On behalf of the suffering masses of Africa, I entreat you to promote real trade with Africa and to end the double standards about free trade adopted by your predecessors and leaders of the G-8 countries. Free trade should mean free trade for all countries. If you really are interested in Africa’s development, (I have no reason to doubt that) then act to remove all barriers to the free flow of goods from Africa to U.S. markets. The World Bank estimates that dismantling import barriers by rich economies can raise national income in the Less Developed Countries by about $100billion.
Your Excellency, I trust you can lead by example and urge other G-8 countries to end their sugar-coated hypocrisy in the form of words about how African countries would benefit from more trade while at the same time they impose heavy tariffs on African commodities. So far, the West’s rhetoric is all about the virtues of free trade, but its actions are pedantic and mercantilist.
Esteemed President, what Africa needs is not crumbs from the table of the rich nations, but a massive and comprehensive bail out in the form of an African Marshall Plan premised on the philosophy of helping Africans help themselves, a plan that will build schools, roads, railways, green energy, technology hubs, and “bread baskets” in rural communities. Throwing in a dollar here and there as has been the practice now only fuels the corruption-frenzy on the continent as politicians and their hirelings scramble to line their pockets.

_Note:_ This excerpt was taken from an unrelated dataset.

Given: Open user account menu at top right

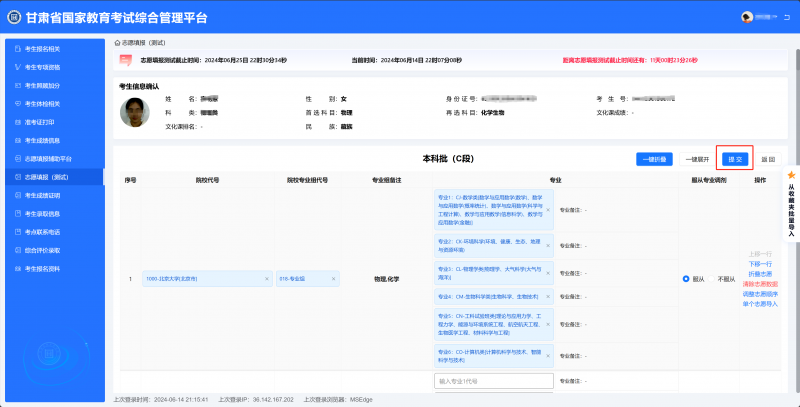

Dear Mr. President, Africans need assistance in the fields of education and technological know-how. Such assistance must be framed around the wisdom in the Chinese proverb: the hungry Africans must not be fed with fish, but helped to learn how to fish, in order to feed themselves for life, rather than be offered fish, which they would consume once and for all.
That an African Marshall Plan is long overdue is an understatement. After all, Africa contributed, and continues to contribute significantly to the building of “the shinning cities” of the West, thanks to the trilogy of slavery, colonialism, and neo-colonialism. An African Marshall Plan will be the West’s reparations, which will be less controversial and less emotionally charged than outright reparations.
Please, dear President, your Africa Policy must put a freeze on arms sales or supplies to corrupt African regimes. Sir, this is a moral obligation and a social contract of sorts between the peoples of your country and other rich countries and the suffering masses of Africa. The guiding philosophy must be: “Africans need bread today for tomorrow’s world security.”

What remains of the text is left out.